:: Supplied data ::

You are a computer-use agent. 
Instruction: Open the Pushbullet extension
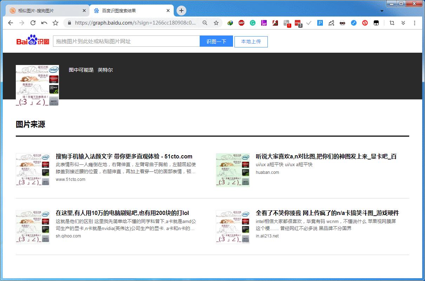(x=320, y=22)
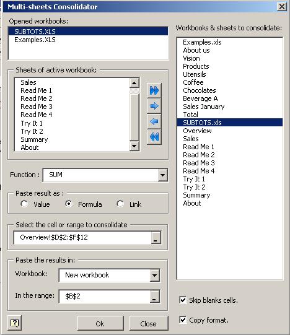This screenshot has height=335, width=290.
Task: Open the help question mark icon
Action: pyautogui.click(x=14, y=323)
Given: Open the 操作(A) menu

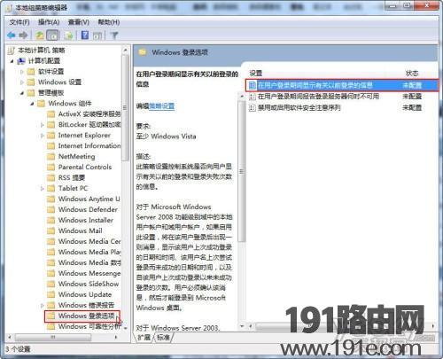Looking at the screenshot, I should (x=49, y=22).
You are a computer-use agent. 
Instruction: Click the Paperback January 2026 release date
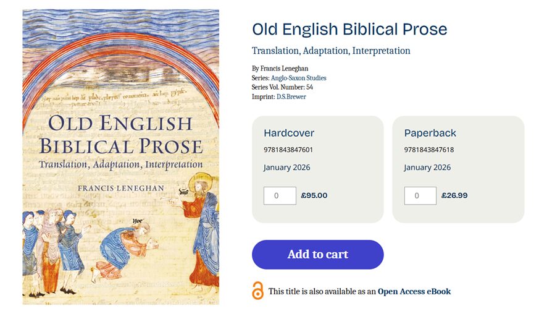(427, 168)
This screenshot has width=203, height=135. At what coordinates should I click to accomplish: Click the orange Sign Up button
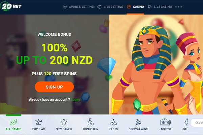tap(54, 87)
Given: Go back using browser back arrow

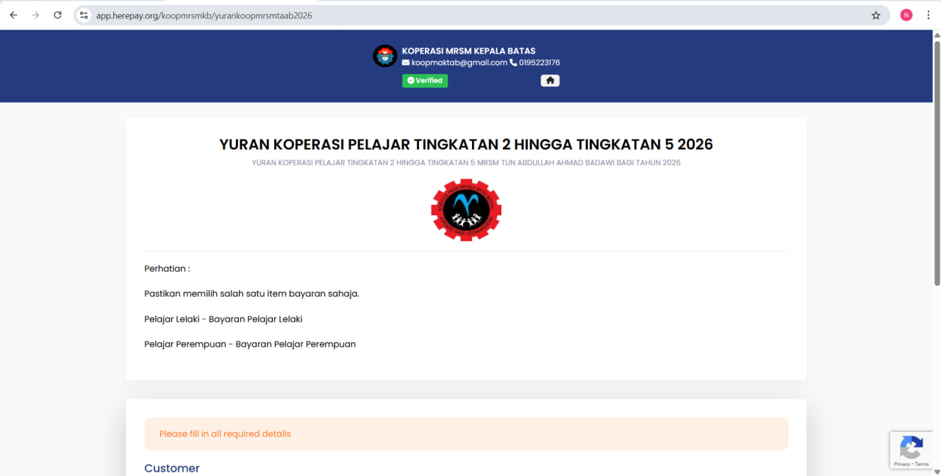Looking at the screenshot, I should pyautogui.click(x=13, y=15).

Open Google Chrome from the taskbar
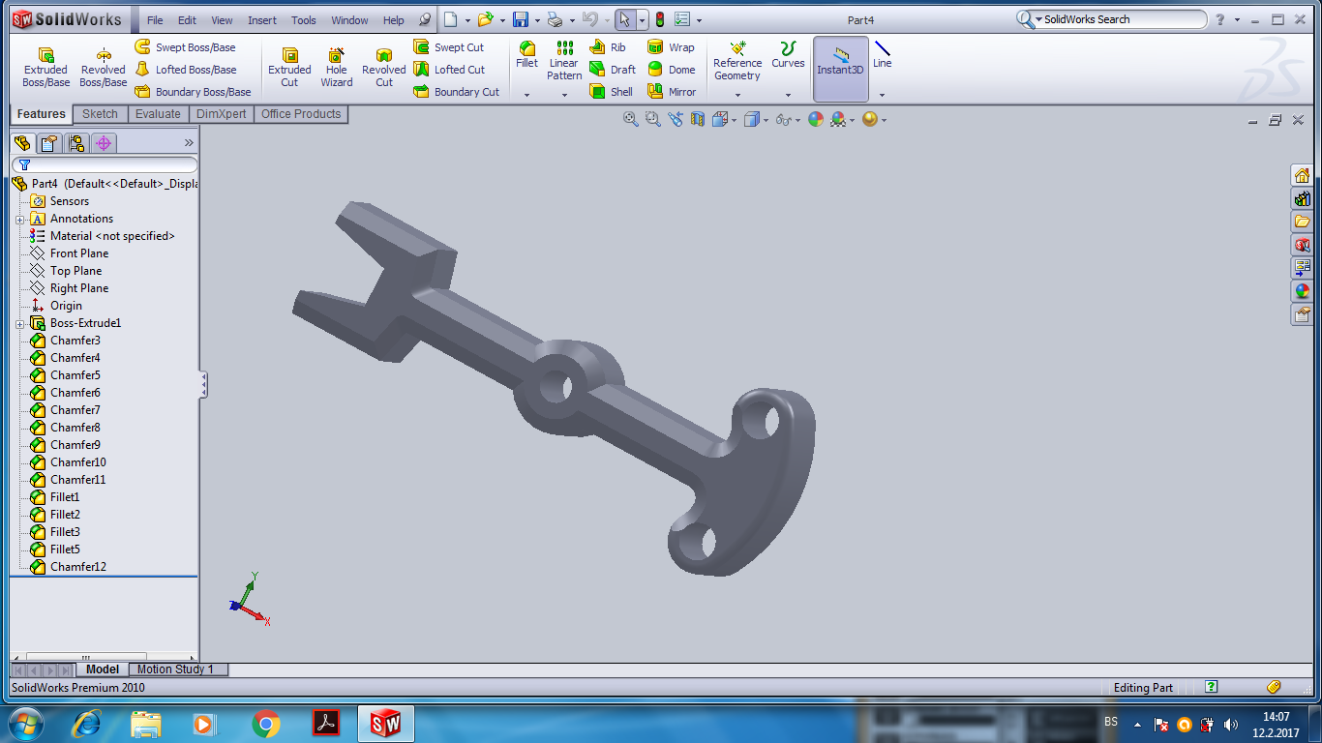266,724
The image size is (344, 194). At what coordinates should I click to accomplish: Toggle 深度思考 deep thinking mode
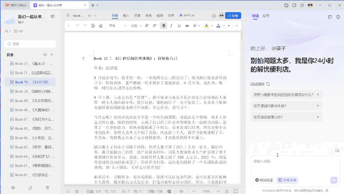click(287, 180)
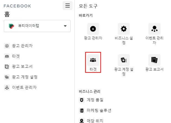This screenshot has height=123, width=171.
Task: Select 광고 보고서 in left sidebar
Action: pyautogui.click(x=18, y=66)
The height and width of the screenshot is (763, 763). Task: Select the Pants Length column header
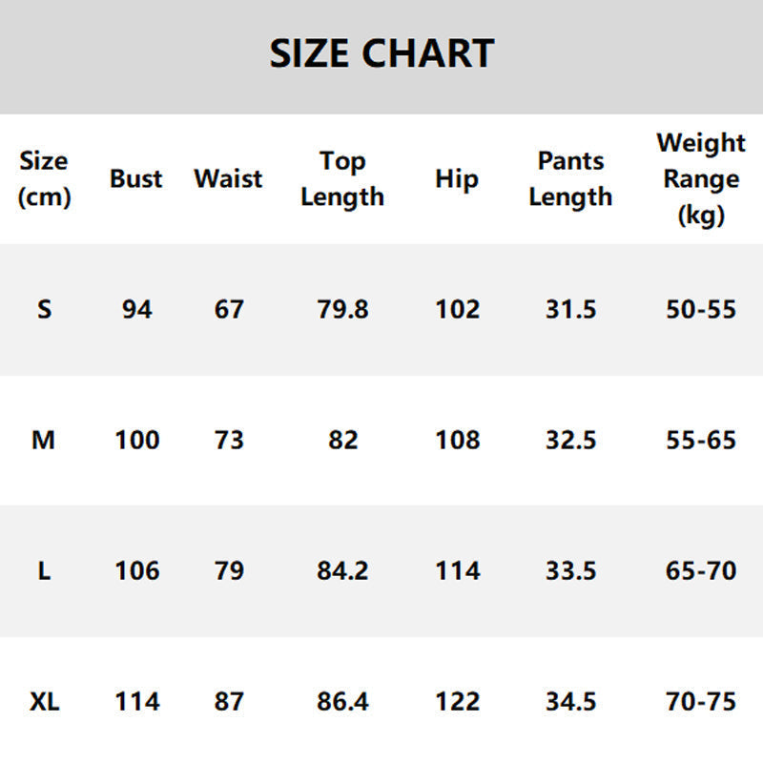(570, 178)
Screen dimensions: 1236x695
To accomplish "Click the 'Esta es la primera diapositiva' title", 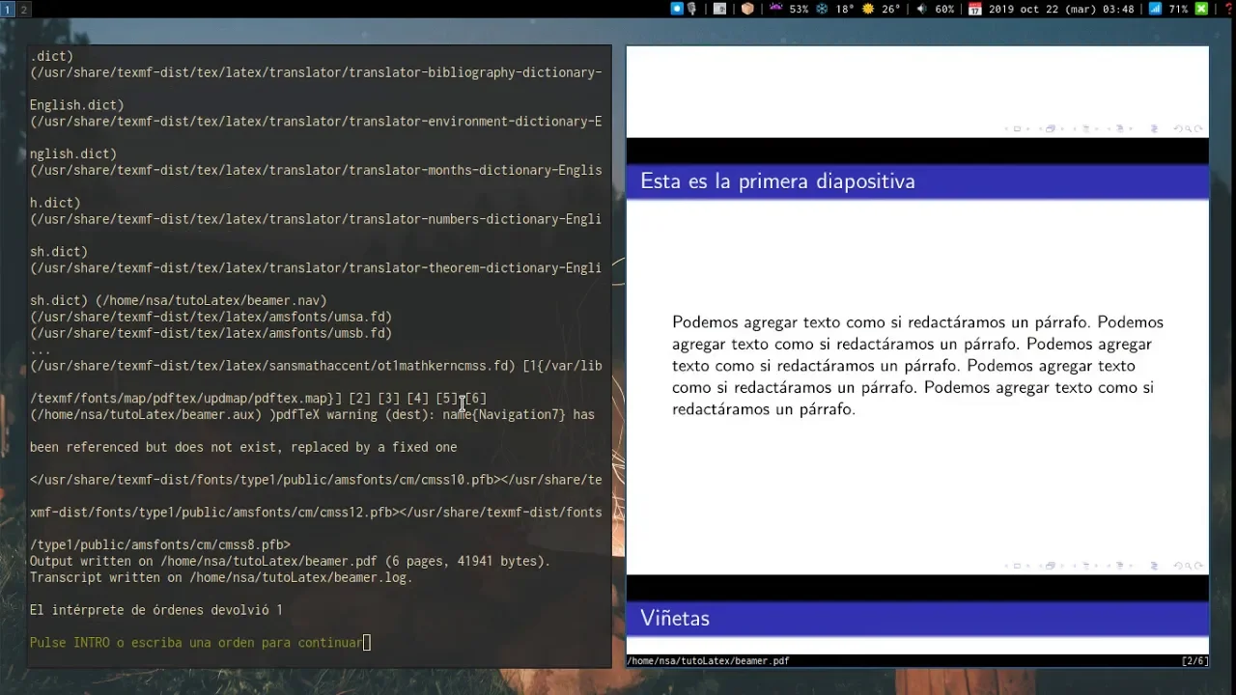I will click(777, 181).
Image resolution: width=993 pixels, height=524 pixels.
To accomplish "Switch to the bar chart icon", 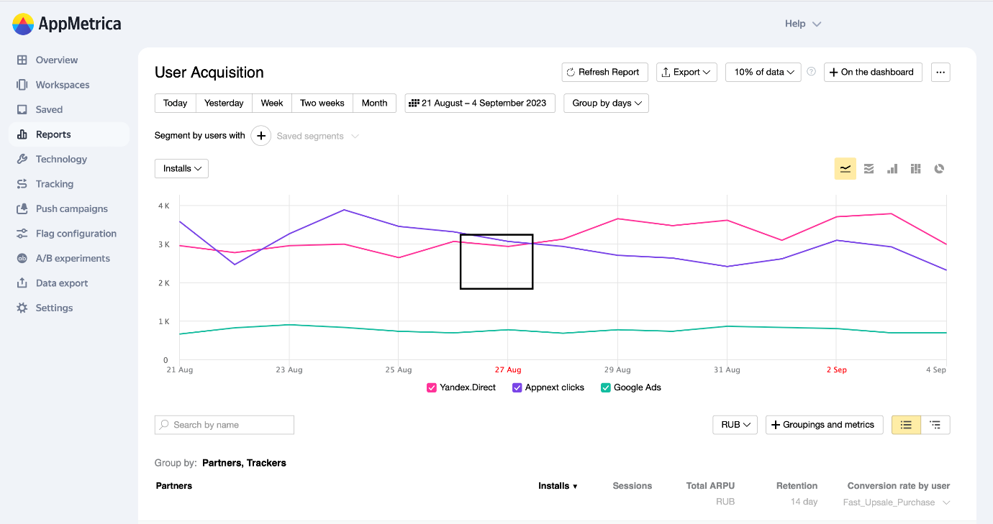I will point(892,169).
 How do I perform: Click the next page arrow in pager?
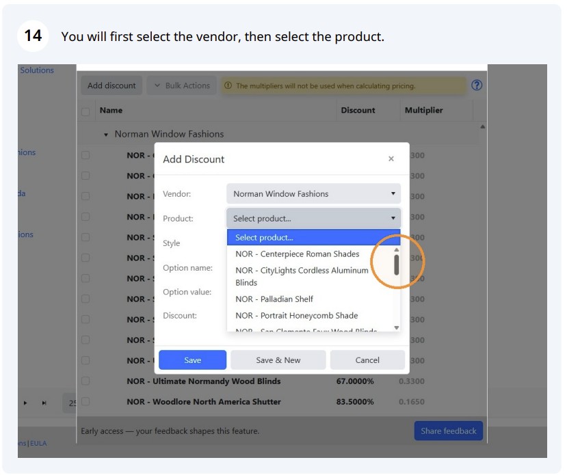point(25,403)
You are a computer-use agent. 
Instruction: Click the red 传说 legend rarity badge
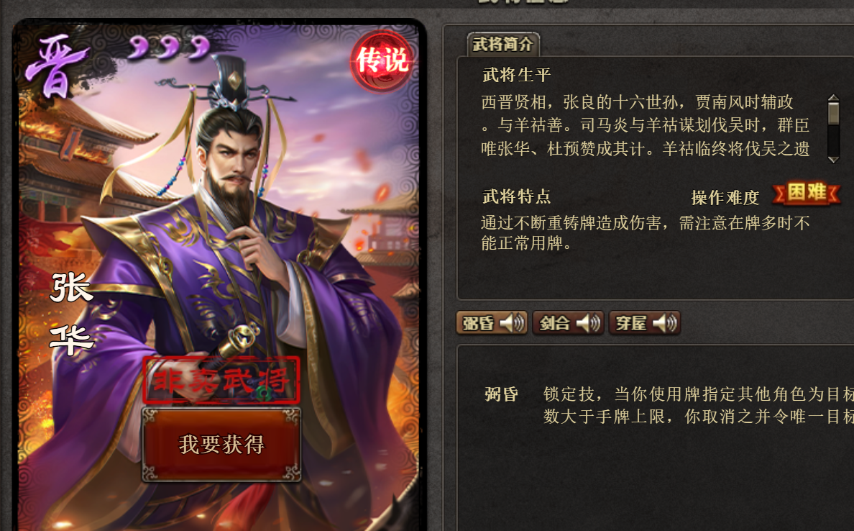point(382,60)
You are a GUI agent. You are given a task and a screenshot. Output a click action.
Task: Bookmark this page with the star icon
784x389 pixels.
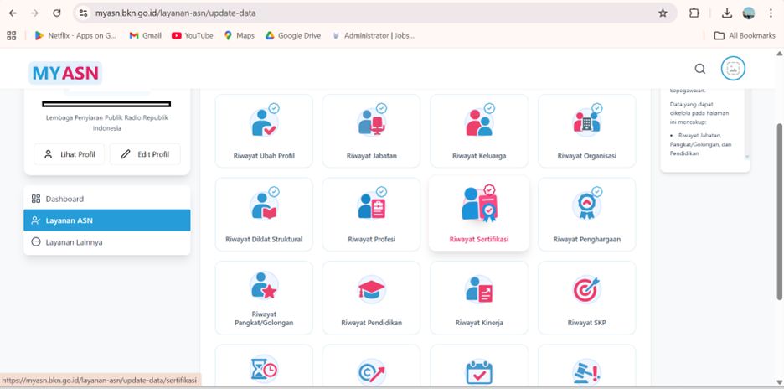pyautogui.click(x=663, y=13)
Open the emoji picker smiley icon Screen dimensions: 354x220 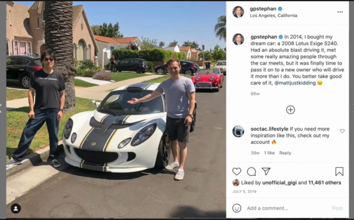237,208
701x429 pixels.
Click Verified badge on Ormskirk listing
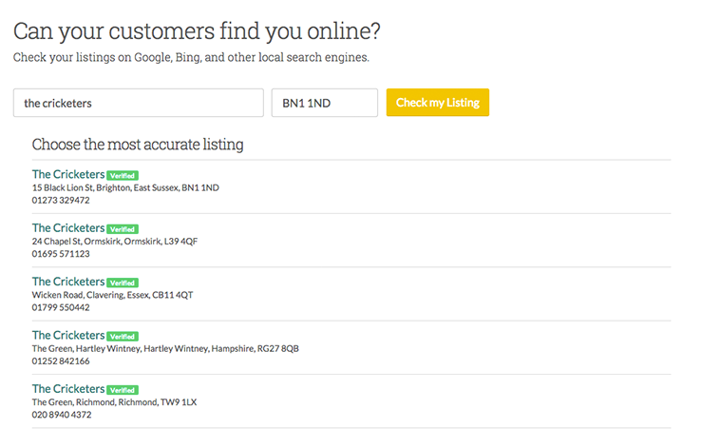click(123, 229)
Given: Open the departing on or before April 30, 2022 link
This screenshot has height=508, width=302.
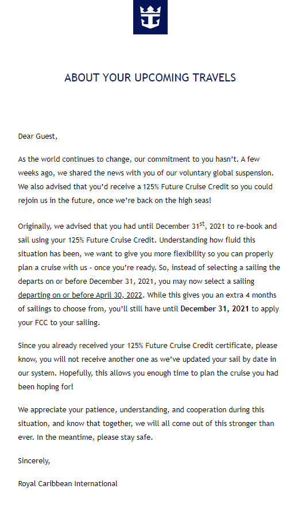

:::

Without any pictures, reproduce exactly the lines from the line that contains "Click Verified badge on Ormskirk listing" to the end of the entries above, both ends included.

Output for this exercise —
Click Verified badge on Ormskirk listing
click(123, 229)
Given: Open the departing on or before April 30, 2022 link
This screenshot has height=508, width=302.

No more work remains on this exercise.